## Exercise details
A verbatim copy is needed of the lines below from the one containing "Click the 'The Zen of Python' heading line" up to and including the one containing "Click the vertical", excluding pictures.

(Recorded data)
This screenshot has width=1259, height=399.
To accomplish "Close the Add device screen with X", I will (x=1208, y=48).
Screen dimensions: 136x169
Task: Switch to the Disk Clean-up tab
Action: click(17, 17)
--
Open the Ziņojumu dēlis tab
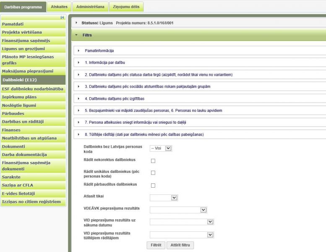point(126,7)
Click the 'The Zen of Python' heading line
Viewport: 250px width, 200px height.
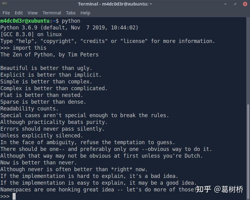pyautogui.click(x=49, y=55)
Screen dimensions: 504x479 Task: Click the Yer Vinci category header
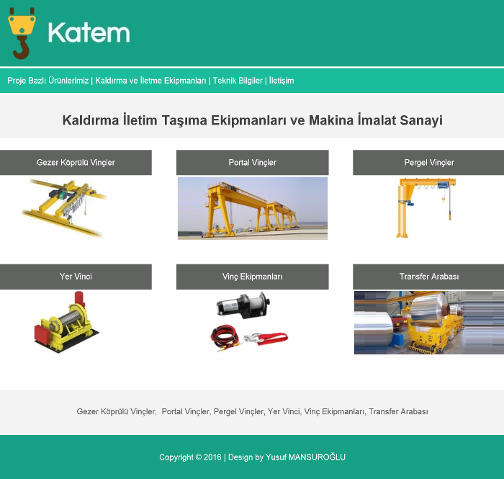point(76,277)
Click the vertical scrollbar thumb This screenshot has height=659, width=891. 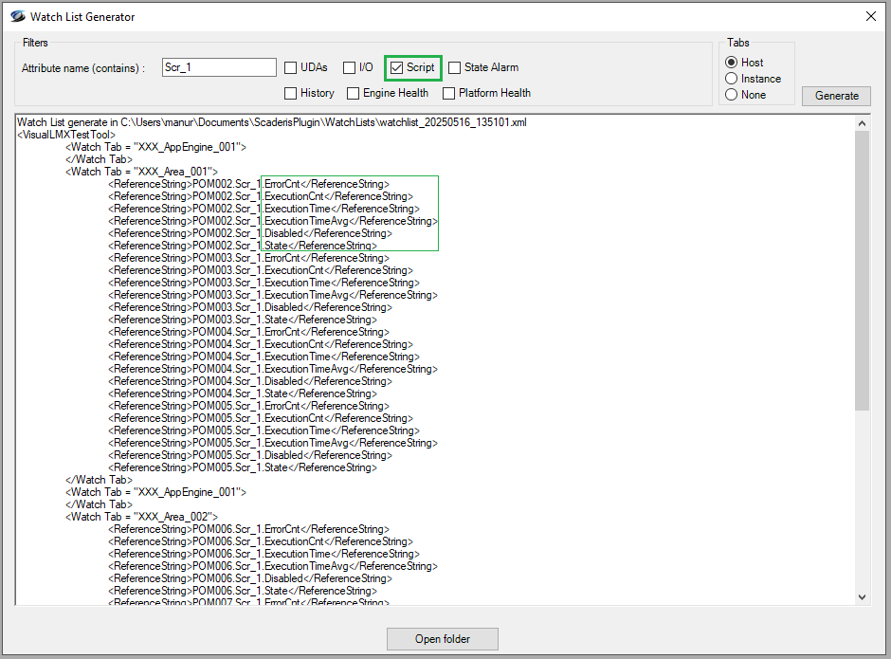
...
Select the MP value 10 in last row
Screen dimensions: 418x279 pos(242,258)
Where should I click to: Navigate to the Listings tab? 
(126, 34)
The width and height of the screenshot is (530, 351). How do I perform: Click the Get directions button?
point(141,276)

## Exercise answer
Click the 'The Zen of Python' heading line
Viewport: 250px width, 200px height.
pyautogui.click(x=49, y=55)
Screen dimensions: 504x479 Task: Click the Yer Vinci category header
point(76,277)
Click the vertical scrollbar thumb This screenshot has height=659, width=891. 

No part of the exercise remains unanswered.